Verilen Görev 1>
Kayıtların ilk satırından "pyautogui.click(x=1018, y=27)" geçen satıra kadar, o satır da dahil, istekleriyle birlikte tüm satırları yeniden yaz ve yanıtlardaki her koordinat değerini 136 artırarak kaydır. Resimleri yanıta koyma.
• • •
İlla Can Kaybı mı Olmalı?
Yayın Tarihi: 23.09.2024 - 09:38
Bölgemizin sel ve heyelan bölgesi olduğunu bilmeyen var mıdır?
Peki bol yağış alan bölge olduğunu bilmeyen var mı?
Bu iki soruma verilen cevap herhalde hayır olacaktır.
Eğer Karadeniz bölgesinde yaşıyorsanız tabii ki cevabınız hayır olacaktır.
Yıllardır bilim adamları, hemi de profesörler bu gibi konularda her defasında uyarılarını yapar.
Burada şu soruyu sorayım:
Bilim adamlarının yaptıkları uyarılara uyan var mı?
Bilim adamlarının yaptıkları uyarıları takan var mı?
Buna da cevap kocaman bir hayır olacaktır.
E o zaman ağlamanın sızlamanın faydası kime olacak?
Allah aşkına Giresun ilimizin ilçelerinde yaşanan sel felaketinin üzerinden çok geçmedi.
O sel felaketinden sonra başta Cumhurbaşkanı Erdoğan olmak üzere devlet erkanı herkese uyarılarını yapmıştı.
Ne demiştiler?
“Bundan sonra dere yataklarına hiçbir yapılaşma yapılmayacaktır, bu kesinlikle yasaktır.”
E ne oldu?
Yine aynı tas aynı hamam misali herkes bildiğini okudu, okumaya da devam ediyorlar.
Ondan sonra da “Anne bize ne oldu” “Baba bizi kim kurtaracak” diye ağıtlar yakılmaya başlanıyor.
Bugün de sel felaketi Trabzon ilçelerini vurdu.
• • •
Verilen Görev 2>
Sel felaketleri üzerine yazıdan "Bu iki soruma" ifadesinden "bir hayır olacaktır." ifadesine kadar, bu ifade de dahil, olan kısmı aynen tekrarla.
• • •
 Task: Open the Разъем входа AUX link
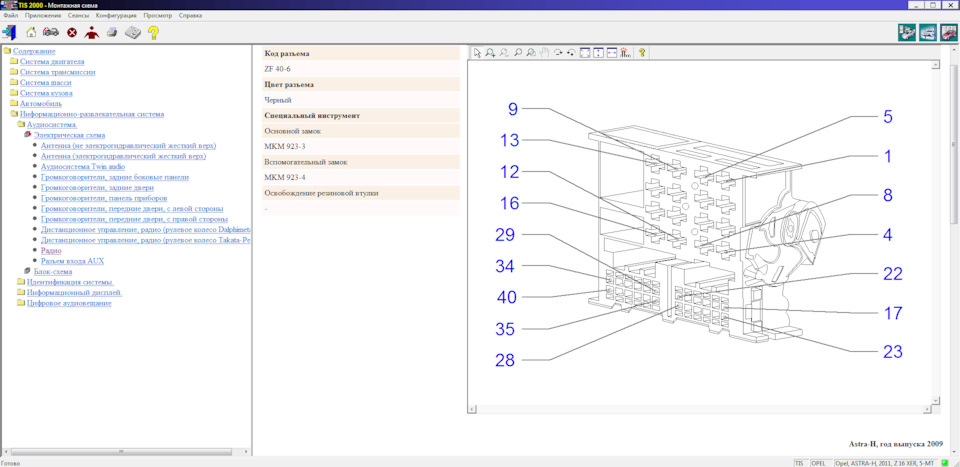coord(72,261)
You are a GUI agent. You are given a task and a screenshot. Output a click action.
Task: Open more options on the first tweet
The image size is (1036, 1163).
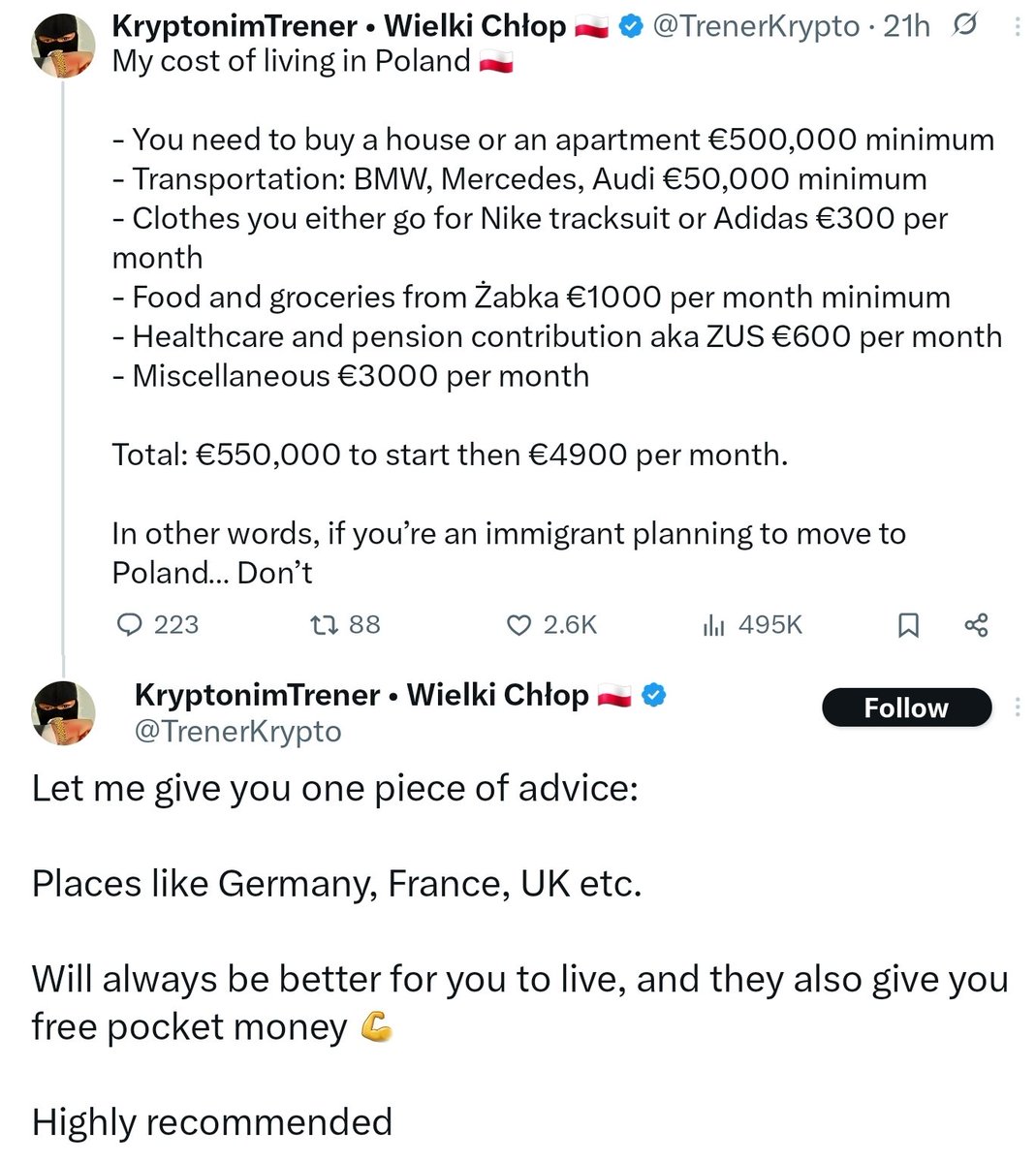pyautogui.click(x=1018, y=27)
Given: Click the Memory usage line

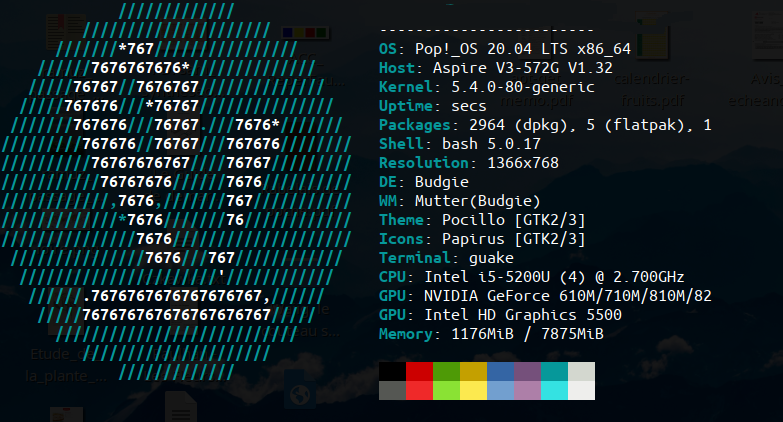Looking at the screenshot, I should point(491,333).
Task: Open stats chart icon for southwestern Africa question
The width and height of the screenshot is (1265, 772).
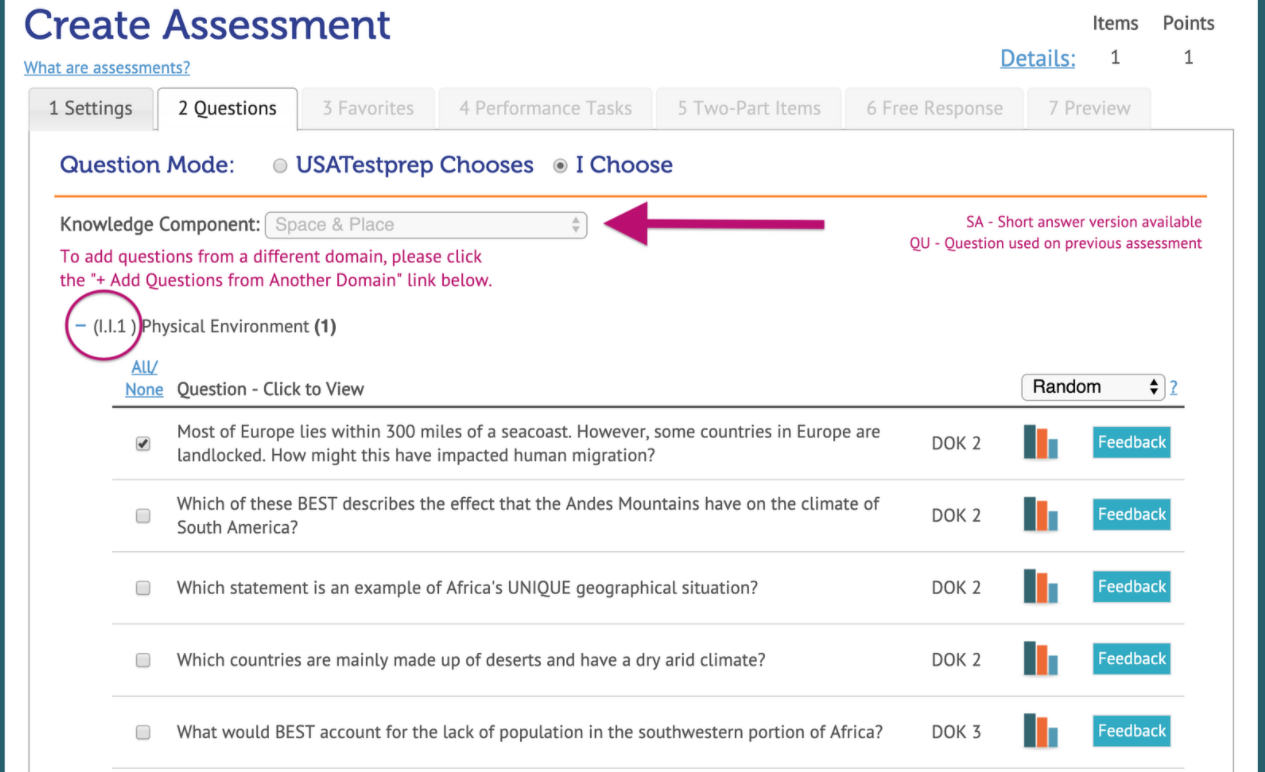Action: (x=1041, y=731)
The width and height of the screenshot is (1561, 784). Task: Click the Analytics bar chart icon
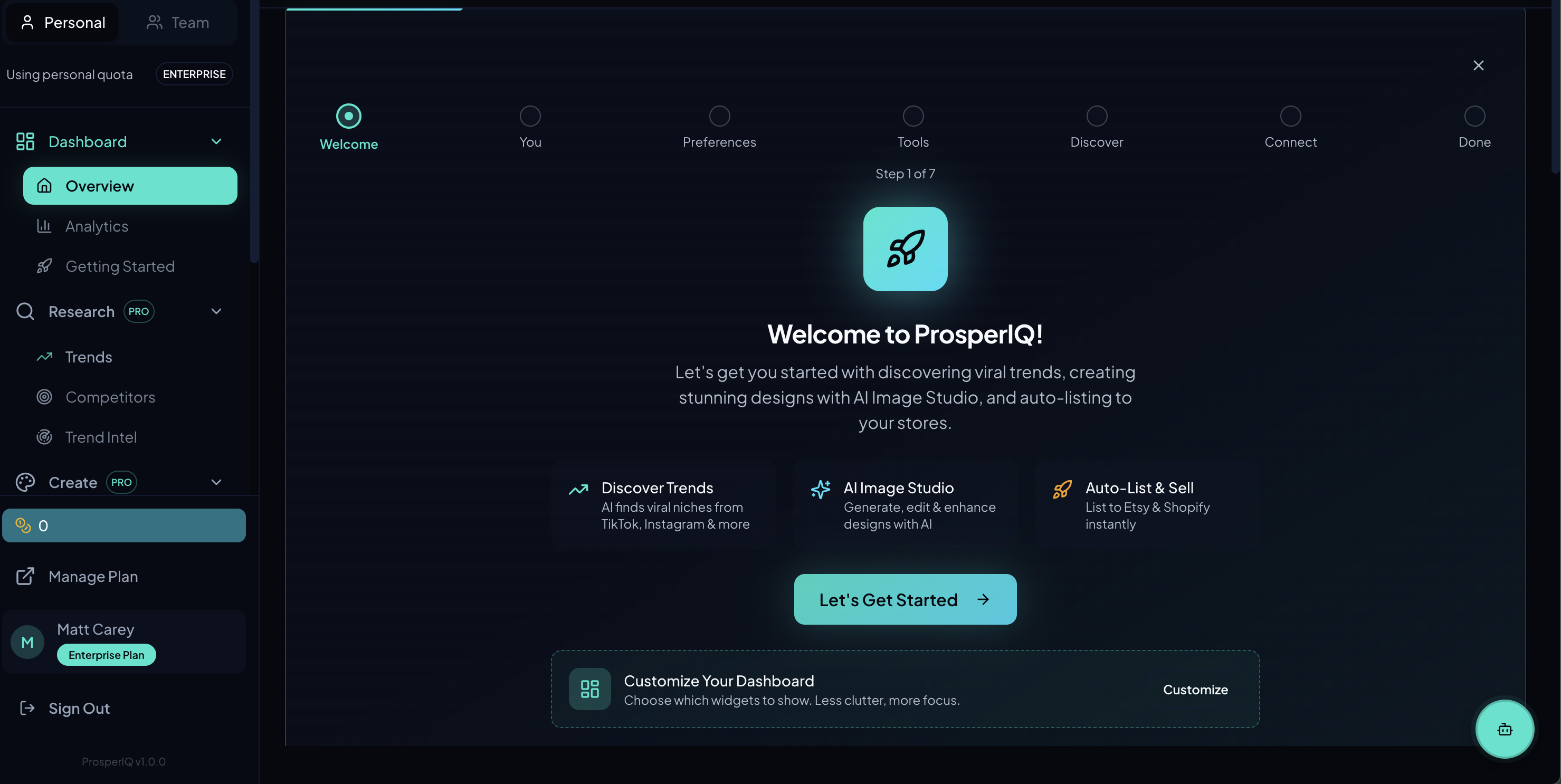pos(44,226)
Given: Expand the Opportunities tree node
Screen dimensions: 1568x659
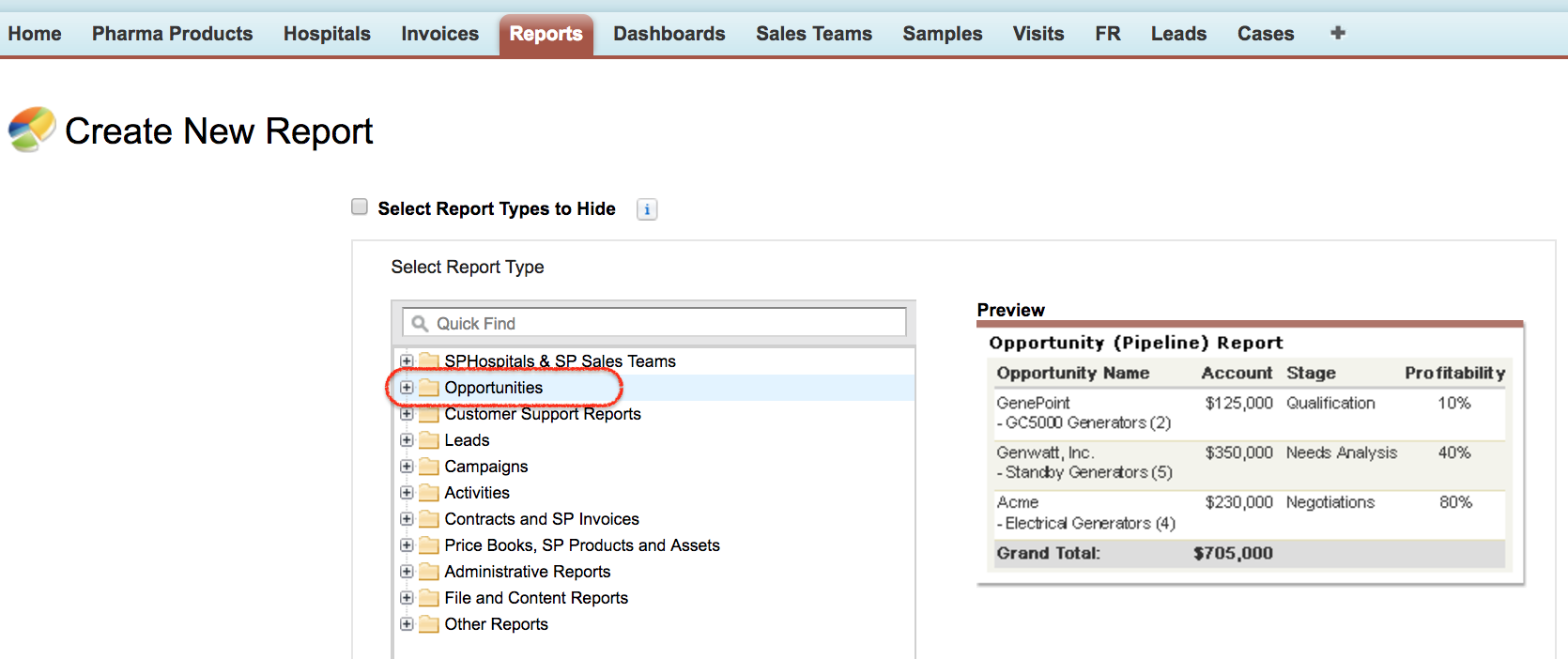Looking at the screenshot, I should pyautogui.click(x=407, y=388).
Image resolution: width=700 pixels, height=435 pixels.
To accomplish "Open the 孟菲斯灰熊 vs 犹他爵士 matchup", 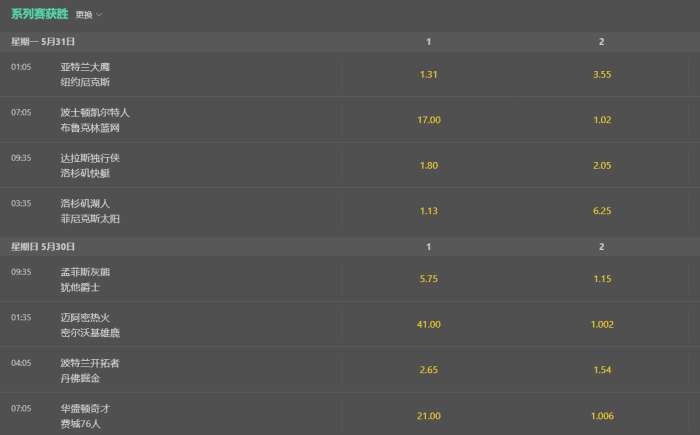I will click(x=85, y=279).
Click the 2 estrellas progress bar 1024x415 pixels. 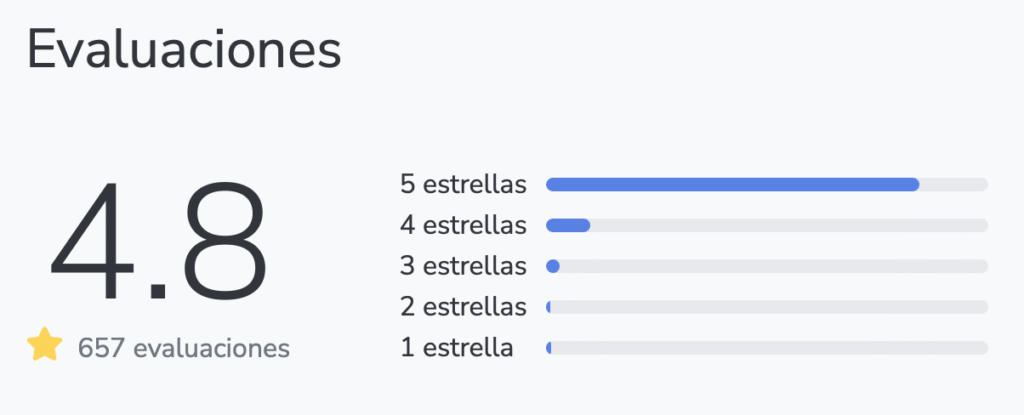coord(767,307)
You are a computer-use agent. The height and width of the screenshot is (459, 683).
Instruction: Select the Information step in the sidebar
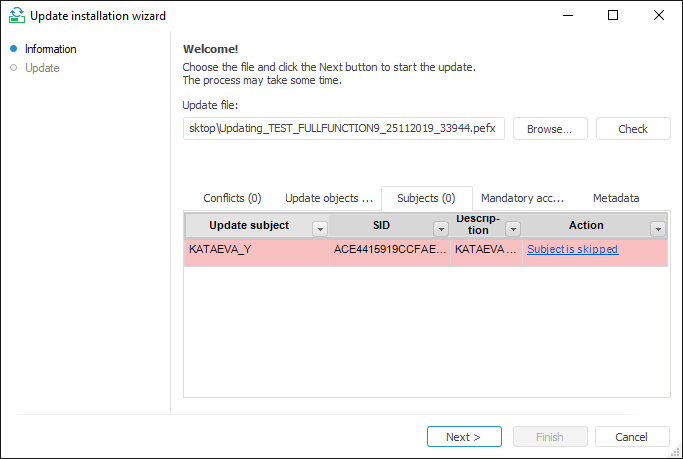(50, 49)
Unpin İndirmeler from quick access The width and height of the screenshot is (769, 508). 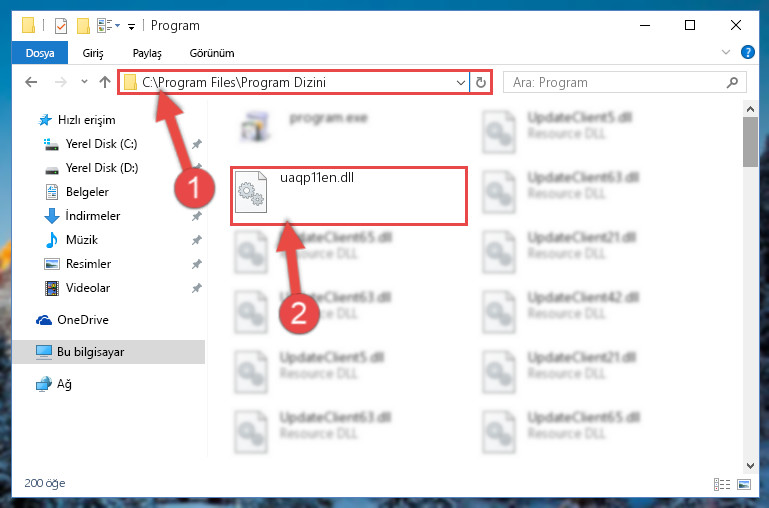click(197, 216)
• • •
Tamamlanan Yanıt 1>
 Task: Open the Разъем входа AUX link
coord(208,397)
You are a GUI agent. You are given a task and a screenshot. Output a click action.
Task: Open more options on the first tweet
The image size is (1036, 1163).
pyautogui.click(x=1154, y=163)

Tamamlanan Yanıt 2>
Bu iki soruma verilen cevap herhalde hayır olacaktır.
Eğer Karadeniz bölgesinde yaşıyorsanız tabii ki cevabınız hayır olacaktır.
Yıllardır bilim adamları, hemi de profesörler bu gibi konularda her defasında uyarılarını yapar.
Burada şu soruyu sorayım:
Bilim adamlarının yaptıkları uyarılara uyan var mı?
Bilim adamlarının yaptıkları uyarıları takan var mı?
Buna da cevap kocaman bir hayır olacaktır.